[The records]

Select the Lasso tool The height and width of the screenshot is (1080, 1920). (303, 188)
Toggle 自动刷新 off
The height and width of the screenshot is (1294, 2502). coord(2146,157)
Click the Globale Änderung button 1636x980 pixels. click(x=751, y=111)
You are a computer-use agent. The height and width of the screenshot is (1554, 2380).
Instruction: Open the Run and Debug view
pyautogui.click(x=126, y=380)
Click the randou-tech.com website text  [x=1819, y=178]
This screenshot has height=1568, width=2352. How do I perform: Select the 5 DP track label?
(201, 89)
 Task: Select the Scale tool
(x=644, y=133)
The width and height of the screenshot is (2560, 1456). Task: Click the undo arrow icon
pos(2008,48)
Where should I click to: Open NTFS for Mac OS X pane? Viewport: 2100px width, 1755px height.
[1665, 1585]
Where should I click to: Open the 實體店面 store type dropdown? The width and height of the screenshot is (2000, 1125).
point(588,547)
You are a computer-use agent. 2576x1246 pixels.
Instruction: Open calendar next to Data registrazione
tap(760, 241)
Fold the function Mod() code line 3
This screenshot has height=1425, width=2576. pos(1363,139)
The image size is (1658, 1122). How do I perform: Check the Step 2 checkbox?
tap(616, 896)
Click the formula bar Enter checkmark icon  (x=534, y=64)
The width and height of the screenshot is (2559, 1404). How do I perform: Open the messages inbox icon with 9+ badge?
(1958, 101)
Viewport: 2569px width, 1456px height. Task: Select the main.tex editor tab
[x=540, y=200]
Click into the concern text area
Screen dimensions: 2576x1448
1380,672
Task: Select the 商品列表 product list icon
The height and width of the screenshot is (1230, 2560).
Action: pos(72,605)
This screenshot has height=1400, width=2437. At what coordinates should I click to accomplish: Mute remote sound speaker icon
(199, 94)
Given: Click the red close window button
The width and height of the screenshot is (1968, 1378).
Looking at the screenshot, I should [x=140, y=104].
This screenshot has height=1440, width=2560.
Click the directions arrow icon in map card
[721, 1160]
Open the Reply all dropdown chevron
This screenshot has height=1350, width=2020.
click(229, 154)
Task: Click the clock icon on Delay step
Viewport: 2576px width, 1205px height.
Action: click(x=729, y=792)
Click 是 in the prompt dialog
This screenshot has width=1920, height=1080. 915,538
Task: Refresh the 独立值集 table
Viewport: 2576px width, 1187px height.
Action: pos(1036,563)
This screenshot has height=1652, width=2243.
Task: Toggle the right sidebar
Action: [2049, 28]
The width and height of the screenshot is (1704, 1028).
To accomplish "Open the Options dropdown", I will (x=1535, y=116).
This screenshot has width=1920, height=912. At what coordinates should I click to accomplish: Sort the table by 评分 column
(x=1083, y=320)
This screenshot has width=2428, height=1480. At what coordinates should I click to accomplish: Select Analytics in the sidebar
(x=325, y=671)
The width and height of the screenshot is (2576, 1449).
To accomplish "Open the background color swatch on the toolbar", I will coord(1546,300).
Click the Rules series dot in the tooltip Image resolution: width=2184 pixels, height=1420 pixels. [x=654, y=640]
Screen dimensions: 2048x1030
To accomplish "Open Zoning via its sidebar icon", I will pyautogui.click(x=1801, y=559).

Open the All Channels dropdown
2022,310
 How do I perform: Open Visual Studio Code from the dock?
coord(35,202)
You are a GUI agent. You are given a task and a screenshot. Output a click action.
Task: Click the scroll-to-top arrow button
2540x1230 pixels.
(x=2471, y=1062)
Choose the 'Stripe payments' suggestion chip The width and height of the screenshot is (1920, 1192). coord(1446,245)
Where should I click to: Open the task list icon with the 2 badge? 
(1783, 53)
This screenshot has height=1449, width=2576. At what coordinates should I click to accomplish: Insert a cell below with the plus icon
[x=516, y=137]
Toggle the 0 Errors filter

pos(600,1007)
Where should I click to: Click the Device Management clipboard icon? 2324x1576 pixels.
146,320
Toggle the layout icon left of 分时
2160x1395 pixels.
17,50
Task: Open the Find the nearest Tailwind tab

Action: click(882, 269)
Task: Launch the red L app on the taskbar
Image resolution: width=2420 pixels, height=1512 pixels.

[/The records]

Return only the lines above that run from the opening line through the line containing "Click the formula", exactly as written.

## Answer for this exercise
Select the Lasso tool The height and width of the screenshot is (1080, 1920). (303, 188)
Toggle 自动刷新 off
The height and width of the screenshot is (1294, 2502). coord(2146,157)
Click the Globale Änderung button 1636x980 pixels. click(x=751, y=111)
You are a computer-use agent. The height and width of the screenshot is (1554, 2380).
Instruction: Open the Run and Debug view
pyautogui.click(x=126, y=380)
Click the randou-tech.com website text  [x=1819, y=178]
This screenshot has height=1568, width=2352. How do I perform: Select the 5 DP track label?
(201, 89)
 Task: Select the Scale tool
(x=644, y=133)
The width and height of the screenshot is (2560, 1456). Task: Click the undo arrow icon
pos(2008,48)
Where should I click to: Open NTFS for Mac OS X pane? Viewport: 2100px width, 1755px height.
[1665, 1585]
Where should I click to: Open the 實體店面 store type dropdown? The width and height of the screenshot is (2000, 1125).
point(588,547)
You are a computer-use agent. 2576x1246 pixels.
Instruction: Open calendar next to Data registrazione
tap(760, 241)
Fold the function Mod() code line 3
This screenshot has height=1425, width=2576. pos(1363,139)
The image size is (1658, 1122). How do I perform: Check the Step 2 checkbox?
tap(616, 896)
Click the formula bar Enter checkmark icon  (x=534, y=64)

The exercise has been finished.